The Labour party approves a draft action plan against antisemitism to be submitted to the government’s anti-racist body

December 9, 2020

The Labour party’s ruling national executive committee (NEC) has approved a draft action plan against antisemitism it is required to submit to the Equalities and Human Rights Commission (EHRC), the government anti-racist body,  ahead of a deadline later this week, The Jewish Chronicle reported.
The plan comes in response to  recommendations  of the EHRC report into antisemitism in the party.
The Labour’s action plan comprises the 18 key recommendations of the EHRC report, including the setting up of an independent complaints process to handle  allegations of antisemitism, other forms of discrimination and bullying.
The party had receive a 10 December deadline to produce a draft action plan in response to the findings and recommendations of the report released by the government anti-racist and equality body.

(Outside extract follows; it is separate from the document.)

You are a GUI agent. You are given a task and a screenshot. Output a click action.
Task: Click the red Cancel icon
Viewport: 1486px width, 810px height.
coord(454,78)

A Labour spokesperson said: ”Labour’s national executive committee has given its approval to the draft action plan it is required to submit to the EHRC this week.

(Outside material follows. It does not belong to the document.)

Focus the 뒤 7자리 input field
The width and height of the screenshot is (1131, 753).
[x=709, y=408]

“It covers all the EHRC’s recommendations and is an important step towards Keir Starmer and Angela Rayner’s commitment to rebuilding trust and confidence with our Jewish members and the Jewish community.”
The action plan is believed to contain details on how  Labour intends to live up to Keir Starmer’s zero tolerance commitment to reports of antisemitism in the party in the future, how it will introduce training sessions on anti-Jewish racism to be conducted by the Jewish Labour Movement, and how it will effectively monitor improvements to ensure lasting change within the party.
Asked to comment the process in the Labour party by its new leader Keir Starmer, Gideon Falter, Chairman of the UK-based Campaign Against Antisemitism, who has been in the forefront of the battle to refer the party  to EHRC because it was not taking its complaints against former Labour leader Jeremy Corbyn seriously, said: ‘’‘’The point is that this is a man, Jeremy Corbyn, who put 47% of British Jews in fear of their future in this country.He surely cannot be allowed by his political party, which claims to be anti-racist, to go without answer for that. He must be held to account in a fair, independent disciplinary process.’’
Falter added during a webinar hosted by the European Jewish Association: ‘’If this is going to be polluted by Keir Starmer’s  political considerations about who has the power in Labour, then I don’t think the party has learned his lesson. The Labour party has to secure justice against anti-Semites.’’
Last month, Starmer decided not to readmit Corbyn in its parliamentary ranks despite the fact that a Labour disciplinary panel lifted the suspension of Corbyn’s party membership.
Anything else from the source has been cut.